Tom Petty & The Heartbreakers – ‘Don’t Do Me Like That’
Writer: Tom Petty
Producers: Tom Petty and Jimmy Iovine
Recorded: 1979 at Sound City in Van Nuys, California, and Cherokee Studios in Hollywood, California
Released: Fall 1979
Players: Tom Petty–vocals, guitar Mike Campbell–guitar, squeeze box Ron Blair–bass Benmont Tench–piano, organ Stan Lynch–drums
Album:Damn The Torpedoes (Backstreet, 1979)
Also on:Greatest Hits (MCA, 1993) Playback (MCA, 1995)
The first single from Tom Petty & the Heartbreakers’ third album, “Don’t Do Me Like That” was the band’s breakthrough single, hitting Number 10 on the Billboard chart. It remained the band’s highest charting single until “Free Fallin’” in 1989.
Damn The Torpedoes was also Petty’s breakthrough album, selling two million copies and hitting Number Two on the Billboard 200 for seven weeks. Pink Floyd‘s The Wall kept it out of the top spot.
The album marked the beginning of Petty’s association with producer Jimmy Iovine.
“Don’t Do Me Like That” was first recorded in 1974 by Mudcrutch, a band that featured Petty and future Heartbreakers members Mike Campbell and Benmont Tench. The song was written in California but recorded in Oklahoma.
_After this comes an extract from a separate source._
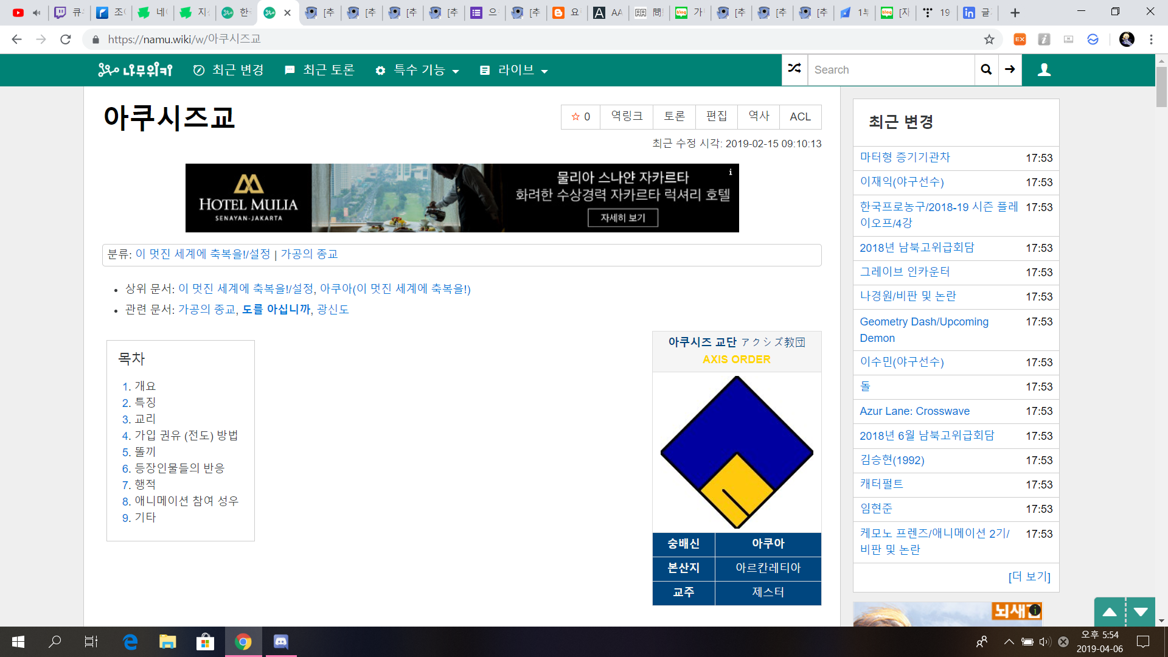The width and height of the screenshot is (1168, 657).
Task: Open the 역사 history tab
Action: point(759,117)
Petty says the song wasn’t being considered for the album, but one of the engineers, Tori Swenson, began lobbying for it. “I didn’t really want to deal with the Mudcrutch songs after the band broke up… I was really shocked when it was the first single off the record and a big hit because I thought it really misrepresented the album. Here we had a hit, and it was the wrong one! But it all worked out.”
Petty certainly didn’t mind having a hit, however, and he told Musician magazine, “No matter what anybody ever tells you, life is never sweeter than when you have a hit record. I mean, it is a sweet g–damn feeling.”
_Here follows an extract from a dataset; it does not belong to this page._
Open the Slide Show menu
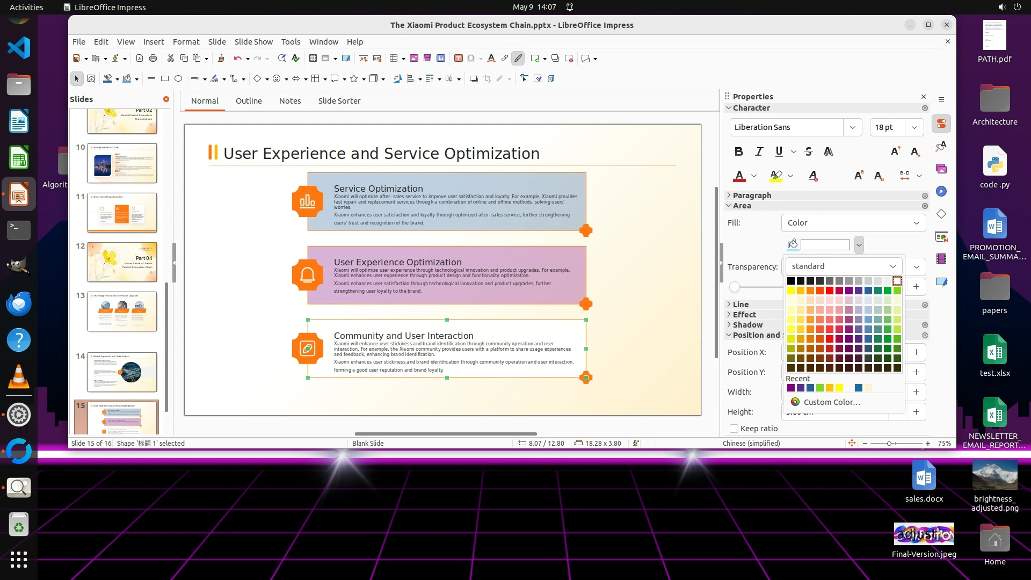 pos(253,41)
Just before Damn The Torpedoes was released, Petty and the Heartbreakers performed at the No Nukes benefit concert at Madison Square Garden in New York.
The release of Damn The Torpedoes was delayed first by Petty’s split with his manager, Denny Cordell. Then the Shelter label was sold to MCA Records, and when Petty sued to get out of his contract the new label threatened to impound the Torpedoes tapes. Petty even declared bankruptcy to prevent MCA from grabbing his assets.
During the legal actions, the tapes were kept in a roadie’s car so Petty could honestly claim they weren’t in his possession.
The matter was eventually settled out of court and Petty landed on the MCA-distributed Backstreet label, and with a better royalty rate. However, Petty says it affected the way he approached the album: “It was a topic I couldn’t get very far from — consciously, subconsciously, and otherwise. I didn’t set up to write an album about it, but it just crept into everything. It was a very dramatic period of my life.”